▶ _Selected extract_
We can guess at that by shifting Japan’s credit growth data forward 18 years, since its crisis began in 1990 while the rest of the world landed in the trap in 2008. Figure 3 shows the result of that exercise—here measuring credit growth as a percentage of GDP—and that predicts an average growth of credit from now till 2035 of 0.5% of GDP a year.
It’s worse still when you consider that most of Japan’s post-crisis credit growth occurred in the first half decade or so after its crisis. Take those early post-crisis years out, and the average rate of growth of credit in Japan has been minus 3 percent of GDP a year. Rather than adding to the money supply, banks have been reducing it for the last 20 years.
Figure 3: Predicting future OECD credit growth on the basis of Japan’s record for the last 18 years.
What about governments? Here we run into a problem with ideology—and bad metaphors. Inspired by visions of a no-government, free market idyll, conservative politicians from Reagan and Thatcher on have promoted restraints on government spending, in the hope that slashing government expenditure will allow the more efficient and dynamic private sector to fill the void. So the pressure has been on to reduce the size of the government sector, to avoid running deficits, and preferably to run surpluses, on the argument that the government is “like a household” and should “live within its means”.
This vision would be all very well if we lived in a barter-based economy, but we don’t. In such an economy, exchanges could occur in kind—your pigs for my computers. But in the real world in which we live, trading pigs for computers—or anything else—requires money. And a government deficit, when it is financed by the Central Bank buying Treasury Bonds, is the other way that money is created. The fetish for small government and budget surpluses means that the government has ignored this task, and effectively abrogated money creation to the private banking sector.
This strategy had no obvious negative consequences while the private banks were on a credit-money-creation binge—as they were effectively from the end of WWII till 2008. But once private debt began to dwarf GDP and the growth of credit slowed to a trickle, the inherent stupidity of this policy became apparent. In their attempt to promote the private sector, conservative proponents of small government are actually strangling it.
As someone who spent 2 years warning about this crisis before it happened, and another 8 years diagnosing it (and proposing remedies that would, I believe, be effective, if only banks and governments together would implement them), I find this dual idiocy incredibly frustrating.
Rather than understanding the real cause of the crisis, we’ve seen the symptom—rising public debt—paraded as its cause. Rather than effective remedies, we’ve had inane policies like QE, which purport to solve the crisis by inflating asset prices when inflated asset prices were one of the symptoms of the bubble that caused the crisis. We’ve seen Central Banks pump up private bank reserves in the belief that this will encourage more bank lending when (a) there’s too much bank debt already and (b) banks physically can’t lend out reserves.
How much longer can governments (and banks) continue with failed policies?
On Japan’s record, the answer appears to be “indefinitely”. Japan’s latest inane attempt to reflate its economy was announced just last week: it will now charge negative interest rates on the excess reserves that Japanese banks now hold in their accounts at the Central Bank. The only direct impact of this policy will be to drive up asset prices yet again—and it might even lead to private banks increasing interest rates on loans to the private sector, as has happened in Switzerland. The net effect on the real economy will at best be trivial, and it will do naught to reduce Japan’s private debt burden, which is the nub of its stagnationist problem.
We are hostage to a dysfunctional monetary system, run by people who don’t understand how it works in the first place. No wonder the global economy is in the doldrums, and finance markets are having dyspeptic attacks.

▶ _Provided data_
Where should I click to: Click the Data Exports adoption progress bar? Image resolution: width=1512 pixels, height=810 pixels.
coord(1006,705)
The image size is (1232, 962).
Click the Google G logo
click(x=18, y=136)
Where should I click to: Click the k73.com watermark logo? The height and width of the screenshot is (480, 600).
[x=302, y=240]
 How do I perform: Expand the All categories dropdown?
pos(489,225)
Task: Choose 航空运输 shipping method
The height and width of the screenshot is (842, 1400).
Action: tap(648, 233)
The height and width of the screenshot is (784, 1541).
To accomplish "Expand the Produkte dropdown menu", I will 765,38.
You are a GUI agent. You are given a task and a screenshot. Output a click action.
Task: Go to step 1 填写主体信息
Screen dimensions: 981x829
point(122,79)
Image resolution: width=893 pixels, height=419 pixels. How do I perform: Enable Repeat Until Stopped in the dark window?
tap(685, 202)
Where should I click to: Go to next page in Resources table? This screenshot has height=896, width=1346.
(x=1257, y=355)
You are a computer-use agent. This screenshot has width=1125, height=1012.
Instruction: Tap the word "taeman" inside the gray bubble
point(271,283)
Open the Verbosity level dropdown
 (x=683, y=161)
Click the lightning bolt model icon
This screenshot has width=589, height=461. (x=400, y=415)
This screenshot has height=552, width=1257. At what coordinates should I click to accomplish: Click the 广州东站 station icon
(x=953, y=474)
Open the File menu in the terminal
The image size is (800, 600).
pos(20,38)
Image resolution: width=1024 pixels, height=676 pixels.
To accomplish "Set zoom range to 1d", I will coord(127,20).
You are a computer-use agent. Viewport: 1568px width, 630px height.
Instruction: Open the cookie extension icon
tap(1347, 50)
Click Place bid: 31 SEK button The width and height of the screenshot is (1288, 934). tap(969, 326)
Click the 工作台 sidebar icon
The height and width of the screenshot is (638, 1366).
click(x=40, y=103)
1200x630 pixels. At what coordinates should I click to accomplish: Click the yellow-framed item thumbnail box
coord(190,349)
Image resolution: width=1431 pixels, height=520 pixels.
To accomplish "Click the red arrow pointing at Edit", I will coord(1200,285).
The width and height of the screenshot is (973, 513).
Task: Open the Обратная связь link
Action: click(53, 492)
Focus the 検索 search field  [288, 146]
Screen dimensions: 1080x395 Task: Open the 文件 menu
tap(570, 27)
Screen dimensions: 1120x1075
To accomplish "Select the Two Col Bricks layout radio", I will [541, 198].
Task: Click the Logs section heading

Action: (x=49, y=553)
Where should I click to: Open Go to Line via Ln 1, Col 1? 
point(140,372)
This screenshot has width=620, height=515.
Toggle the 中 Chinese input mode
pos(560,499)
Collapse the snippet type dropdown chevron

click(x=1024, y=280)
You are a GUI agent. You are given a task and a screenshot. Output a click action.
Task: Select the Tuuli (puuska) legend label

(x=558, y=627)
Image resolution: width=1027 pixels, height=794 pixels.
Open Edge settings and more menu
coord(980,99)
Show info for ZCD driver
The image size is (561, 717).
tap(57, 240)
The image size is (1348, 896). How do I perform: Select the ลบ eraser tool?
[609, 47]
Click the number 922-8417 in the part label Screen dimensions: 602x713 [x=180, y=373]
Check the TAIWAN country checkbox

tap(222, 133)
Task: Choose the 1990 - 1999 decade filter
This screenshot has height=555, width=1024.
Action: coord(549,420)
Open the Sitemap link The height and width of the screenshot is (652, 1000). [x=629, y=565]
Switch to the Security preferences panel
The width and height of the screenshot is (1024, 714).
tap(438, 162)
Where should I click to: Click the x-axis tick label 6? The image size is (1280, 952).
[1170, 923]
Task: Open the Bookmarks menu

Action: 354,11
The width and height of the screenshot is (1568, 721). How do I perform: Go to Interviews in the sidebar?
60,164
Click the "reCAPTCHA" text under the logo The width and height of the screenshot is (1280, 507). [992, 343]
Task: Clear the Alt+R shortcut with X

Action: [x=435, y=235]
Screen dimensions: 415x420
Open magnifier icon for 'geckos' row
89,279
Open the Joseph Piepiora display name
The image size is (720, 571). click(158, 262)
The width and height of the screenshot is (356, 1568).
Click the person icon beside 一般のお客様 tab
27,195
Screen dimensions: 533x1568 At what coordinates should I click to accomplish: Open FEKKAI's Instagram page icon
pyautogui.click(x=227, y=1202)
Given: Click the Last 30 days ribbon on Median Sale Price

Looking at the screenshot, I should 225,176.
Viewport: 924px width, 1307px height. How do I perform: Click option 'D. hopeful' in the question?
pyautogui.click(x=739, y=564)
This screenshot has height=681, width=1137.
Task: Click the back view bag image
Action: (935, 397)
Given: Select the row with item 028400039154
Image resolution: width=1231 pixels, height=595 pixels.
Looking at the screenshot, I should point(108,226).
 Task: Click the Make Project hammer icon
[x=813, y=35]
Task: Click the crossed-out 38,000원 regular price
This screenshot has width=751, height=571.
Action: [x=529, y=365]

▶ _Exercise brief_
Copy out, word for word, everything in the credit growth passage from "It’s worse still" down to "last 20 years.".

▶ _Completed task_
It’s worse still when you consider that most of Japan’s post-crisis credit growth occurred in the first half decade or so after its crisis. Take those early post-crisis years out, and the average rate of growth of credit in Japan has been minus 3 percent of GDP a year. Rather than adding to the money supply, banks have been reducing it for the last 20 years.